Penyusunan IKU Pemda bersifat otonom, dan sesuai juknisnya  dapat membentuk   Tim Penyusun  terdiri dari unsur  yang berasal dari  Setda,  OPD Perencanaan, OPD Pengawasan, dan unit kerja lain sesuai kebutuhan.   IKU yang disusun seyogyanya mampu menggambarkan keberhasilan organisasi secara menyeluruh.  Agar penyusunan IKU maksimal, maka  Tim Penyusun perlu mempertimbangkan hal-hal sebagai berikut : (1) Substansi dari Tujuan dan Sasaran yang ingin diwujudkan (2) Strategi dan Arah Kebijakan; (3).
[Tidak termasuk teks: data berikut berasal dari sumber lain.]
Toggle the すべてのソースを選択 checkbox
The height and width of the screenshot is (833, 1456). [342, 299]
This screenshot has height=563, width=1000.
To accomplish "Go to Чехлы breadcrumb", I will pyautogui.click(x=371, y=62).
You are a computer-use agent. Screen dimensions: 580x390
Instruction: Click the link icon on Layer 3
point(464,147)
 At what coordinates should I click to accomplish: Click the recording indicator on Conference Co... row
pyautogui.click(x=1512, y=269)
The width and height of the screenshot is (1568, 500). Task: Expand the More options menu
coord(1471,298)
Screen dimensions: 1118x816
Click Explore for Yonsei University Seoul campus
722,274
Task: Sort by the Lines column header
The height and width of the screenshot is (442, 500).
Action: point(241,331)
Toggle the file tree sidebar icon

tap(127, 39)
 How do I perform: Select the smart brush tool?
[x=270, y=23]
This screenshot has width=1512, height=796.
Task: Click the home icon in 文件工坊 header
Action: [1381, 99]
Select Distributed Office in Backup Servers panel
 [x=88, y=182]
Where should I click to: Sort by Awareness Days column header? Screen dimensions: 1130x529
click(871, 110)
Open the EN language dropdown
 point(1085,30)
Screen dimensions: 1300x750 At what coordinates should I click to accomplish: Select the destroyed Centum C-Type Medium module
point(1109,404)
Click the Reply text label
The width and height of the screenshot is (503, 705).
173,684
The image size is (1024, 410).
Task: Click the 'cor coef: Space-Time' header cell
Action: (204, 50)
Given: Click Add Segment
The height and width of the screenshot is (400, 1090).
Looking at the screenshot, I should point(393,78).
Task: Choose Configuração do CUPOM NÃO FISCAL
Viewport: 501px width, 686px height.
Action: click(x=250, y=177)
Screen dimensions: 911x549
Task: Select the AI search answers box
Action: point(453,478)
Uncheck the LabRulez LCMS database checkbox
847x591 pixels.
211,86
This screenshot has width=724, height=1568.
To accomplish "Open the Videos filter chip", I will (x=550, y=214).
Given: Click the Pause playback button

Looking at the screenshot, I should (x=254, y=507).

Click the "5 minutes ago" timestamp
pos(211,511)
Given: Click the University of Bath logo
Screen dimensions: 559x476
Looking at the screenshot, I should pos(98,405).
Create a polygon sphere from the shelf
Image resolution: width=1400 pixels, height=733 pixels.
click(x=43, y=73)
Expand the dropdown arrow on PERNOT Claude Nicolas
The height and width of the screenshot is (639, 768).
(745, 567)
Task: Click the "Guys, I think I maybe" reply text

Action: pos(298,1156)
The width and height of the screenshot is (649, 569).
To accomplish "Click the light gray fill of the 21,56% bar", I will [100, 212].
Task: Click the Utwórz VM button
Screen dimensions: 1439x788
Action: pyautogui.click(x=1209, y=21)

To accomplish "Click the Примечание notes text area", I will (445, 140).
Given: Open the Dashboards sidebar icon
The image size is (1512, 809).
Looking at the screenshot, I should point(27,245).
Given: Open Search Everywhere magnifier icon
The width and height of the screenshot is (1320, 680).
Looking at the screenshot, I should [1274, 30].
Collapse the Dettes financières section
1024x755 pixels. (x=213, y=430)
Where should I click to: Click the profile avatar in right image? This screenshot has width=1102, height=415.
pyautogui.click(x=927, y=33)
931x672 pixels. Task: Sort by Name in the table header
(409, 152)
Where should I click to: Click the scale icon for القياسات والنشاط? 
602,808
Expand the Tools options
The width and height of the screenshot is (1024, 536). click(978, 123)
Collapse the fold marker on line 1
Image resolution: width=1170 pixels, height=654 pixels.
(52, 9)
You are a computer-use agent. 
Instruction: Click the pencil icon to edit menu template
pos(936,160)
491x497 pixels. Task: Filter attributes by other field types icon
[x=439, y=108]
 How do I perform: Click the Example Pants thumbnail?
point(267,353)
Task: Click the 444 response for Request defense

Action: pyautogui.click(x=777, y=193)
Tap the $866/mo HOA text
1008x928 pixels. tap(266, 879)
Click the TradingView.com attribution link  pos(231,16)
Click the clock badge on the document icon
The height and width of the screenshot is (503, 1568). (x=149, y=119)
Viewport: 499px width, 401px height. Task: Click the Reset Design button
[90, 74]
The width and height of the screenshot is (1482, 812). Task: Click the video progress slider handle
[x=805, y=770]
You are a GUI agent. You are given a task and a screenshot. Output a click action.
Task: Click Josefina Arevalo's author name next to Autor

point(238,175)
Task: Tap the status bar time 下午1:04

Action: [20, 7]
Tingkat validitas IKU;  (4) Ketersediaan data kinerja. (5) Sinkronisasi dengan informasi kinerja yang dibutuhkan oleh sistem pelaporan.
Pertama,   substansi  dari tujuan dan sasaran.  Secara prosedural,  pemahaman terhadap  substansi dari Tujuan/ Sasaran merupakan tahapan  pertama  dalam  penyusunan IKU.  Dalam Permenpan Nomor 20 Tahun 2008, disebut  kegiatan  klarifikasi atas sesuatu yang menjadi kinerja utama, pernyataan hasil (result statement) atau  Tujuan / Sasaran yang ingin  dicapai.  Namun dalam praktek,  Tim penyusun sering “mengabaikannya”, dan langsung ke tahap menyusun Daftar Awal  IKU yang mungkin dapat digunakan, baik dari dokumen perencanaan yang ada maupun  dari usulan masing-masing OPD.   Proses demikian sering membuat Tim Penyusun “terjebak”, dalam kondisi hanya melakukan kompilasi, dan akhirnya   IKU yang ditetapkan belum dapat menggambarkan secara  menyeluruh keberhasilan pembangunan dan sesuai dengan kondisi riil dalam masyarakat.  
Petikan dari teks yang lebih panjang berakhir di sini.